All lines from the one with "This screenshot has" through the last line of the data below should be copied exactly; please add nothing.

### Exercise materials:
-- -- --
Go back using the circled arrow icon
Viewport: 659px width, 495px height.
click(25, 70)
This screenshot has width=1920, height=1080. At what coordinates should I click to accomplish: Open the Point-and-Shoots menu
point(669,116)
-- -- --
### Answer box:
This screenshot has width=1920, height=1080. At what coordinates should I click to accomplish: Open the Point-and-Shoots menu
point(669,116)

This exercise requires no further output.